The expansion also includes another pool with two hot tubs, a children's pool, a 10,000-square-foot "destination spa" with 14 treatment rooms, and an outdoor restaurant and bar.
The new phase will be built just east of an area called The Village, a 150-unit mix of rentals and residences near the 94-room Boardwalk Inn. The pool complex will replace a traffic circle and parking lot. The hotel will replace the administration building. Parking will be underneath the lodging.
Site work is expect to start in early August, with the demolition of the administration building, according to Dan Battista, senior vice president of development in Charleston for Lowe, the real estate investment firm that owns the resort.
The opening is set for 2020.
Los Angeles-based Lowe, formerly called Lowe Enterprises, has owned Wild Dunes since 1990. It opened the Boardwalk Inn in 1998 and the Village in 2007. The resort includes two golf courses, an acclaimed tennis center and beach access.
The administration building was built in the early 1980s. The 70 employees who work there will be relocated to a new office on Daniel Island, according to Wild Dunes managing director Frank Fredericks.
The rooftop wedding space will boast views of the ocean. There has been increasing demand for weddings at Wild Dunes, he said.
"We use third-party industry reporting to determine demand and then project future demand based on those trends," Fredericks said. "There is clear demand as the Charleston area continues to grow in popularity and air service expands."
The new facilities will provide meeting space for 250 to 300 people, doubling the resort's available group space, he said.
Developers have been meeting with Isle of Palms officials and residents to assure them they’re working on ways to minimize congestion from the extra traffic.
Guests will enter through the Palm Gate, the entrance on the western end of Palms Boulevard. To address the extra congestion, the gate will be expanded to include three separate resort lanes in addition to the existing community owner access lane and contractor lane, according to Battista.
Wild Dunes, like much of the rest of the Charleston area, has increasingly shifted from residents to tourists over the last couple decades, and it's accelerating as the region becomes more of an international destination.

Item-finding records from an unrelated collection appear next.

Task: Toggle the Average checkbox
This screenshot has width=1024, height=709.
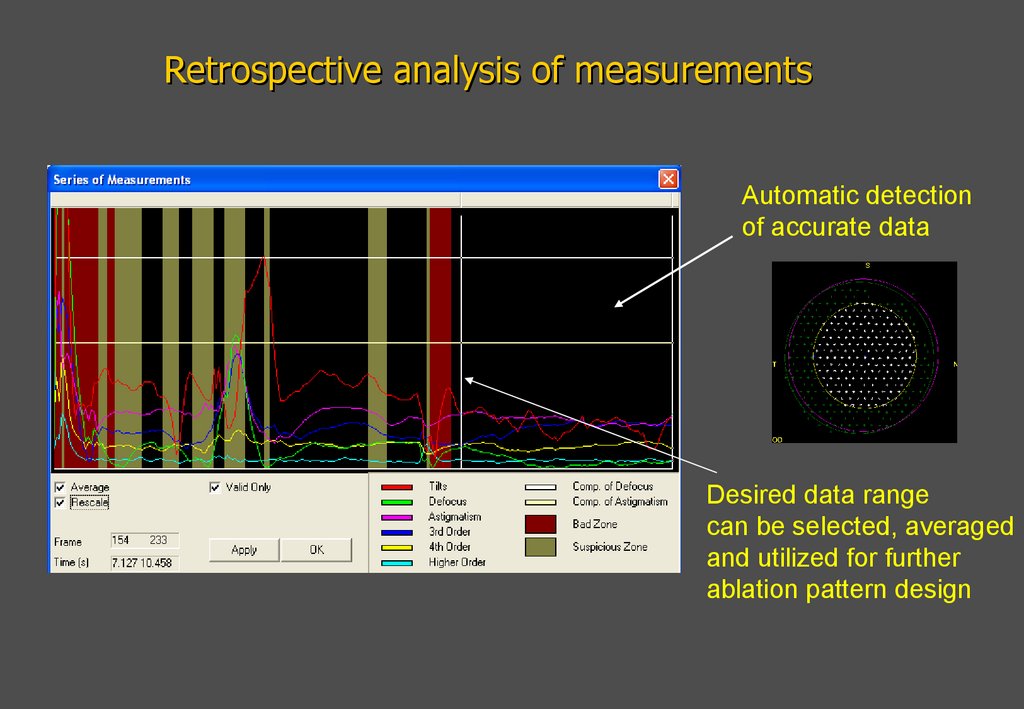Action: 59,487
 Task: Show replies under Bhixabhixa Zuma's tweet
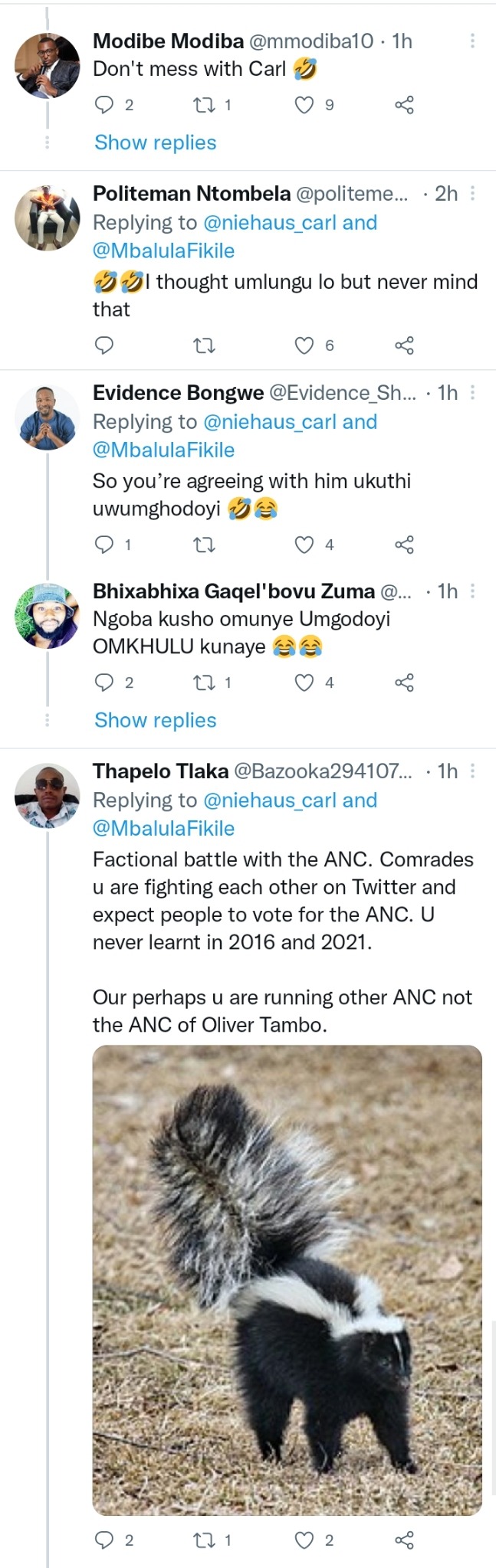coord(156,720)
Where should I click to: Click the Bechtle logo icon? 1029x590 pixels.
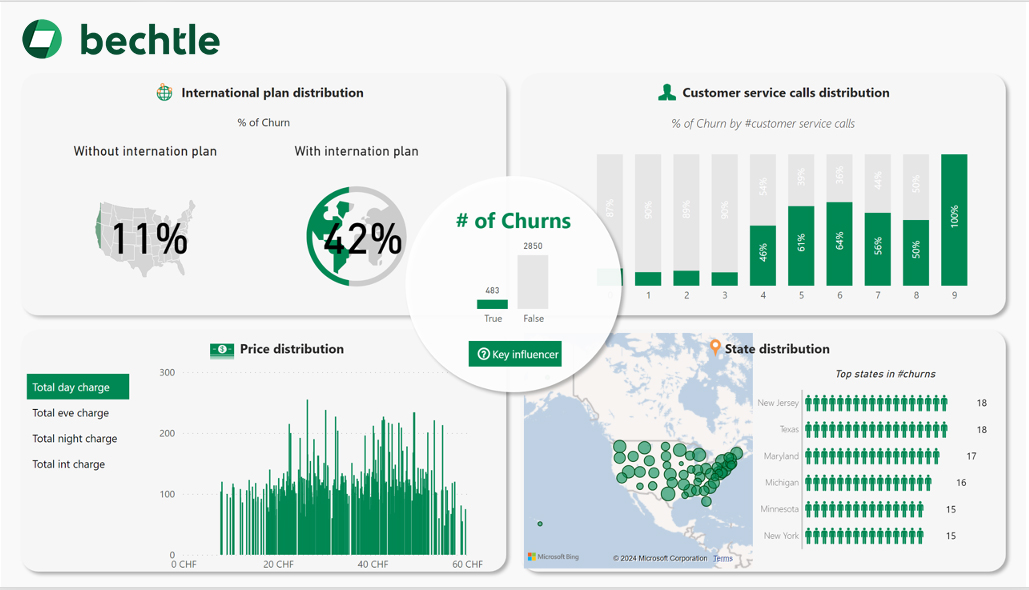42,39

Several residents who live near the Palm Gate expressed concern about the increasing noise from parties when council discussed the plans in May.
Kay Greiman has lived for nearly 20 years in a house called Little Fish on 57th Avenue, just south of the construction site outside the Palm Gate. After the meeting, she said her biggest concern was noise from parties on the hotel roof. She said police told her to shut down a party in her back yard at 9:30 p.m. but have allowed parties at Wild Dunes to go until 11 p.m.

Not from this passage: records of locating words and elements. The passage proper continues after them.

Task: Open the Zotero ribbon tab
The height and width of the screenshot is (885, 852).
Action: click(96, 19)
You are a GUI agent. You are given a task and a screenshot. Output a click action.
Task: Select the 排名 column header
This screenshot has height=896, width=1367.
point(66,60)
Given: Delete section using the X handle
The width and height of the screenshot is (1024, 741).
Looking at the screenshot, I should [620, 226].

"Things have changed drastically," she said. "It used to be pretty quiet back here. It seems that Wild Dunes is given permission to do things that other parts of the island aren’t allowed to do. I’m just trying to make sure they follow the rules like everybody else does."
Jim Smiley lives near the resort on 44th Avenue and also expressed his concerns at the meeting.

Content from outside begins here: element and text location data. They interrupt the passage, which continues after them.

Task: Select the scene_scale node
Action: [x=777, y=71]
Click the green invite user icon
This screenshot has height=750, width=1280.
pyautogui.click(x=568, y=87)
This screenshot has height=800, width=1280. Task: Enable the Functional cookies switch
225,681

"This to me doesn’t seem to be much of a deal to those of us who live along Palm Boulevard," he said. "I’m concerned, disturbed, dismayed at what you’re planning to do to my life."
Councilman Ted Kinghorn pointed out that revenue from tourism is the reason council has not increased property taxes in years.
"We want you to be successful," he told the resort representatives. "I think you’re sensitive to the issues we raised."
About 2,200 residences are within the gates of Wild Dunes, Fredericks said. In the peak of the season, there are typically about 800 vacation rentals, in addition to the current 93 hotel rooms in the Boardwalk Inn.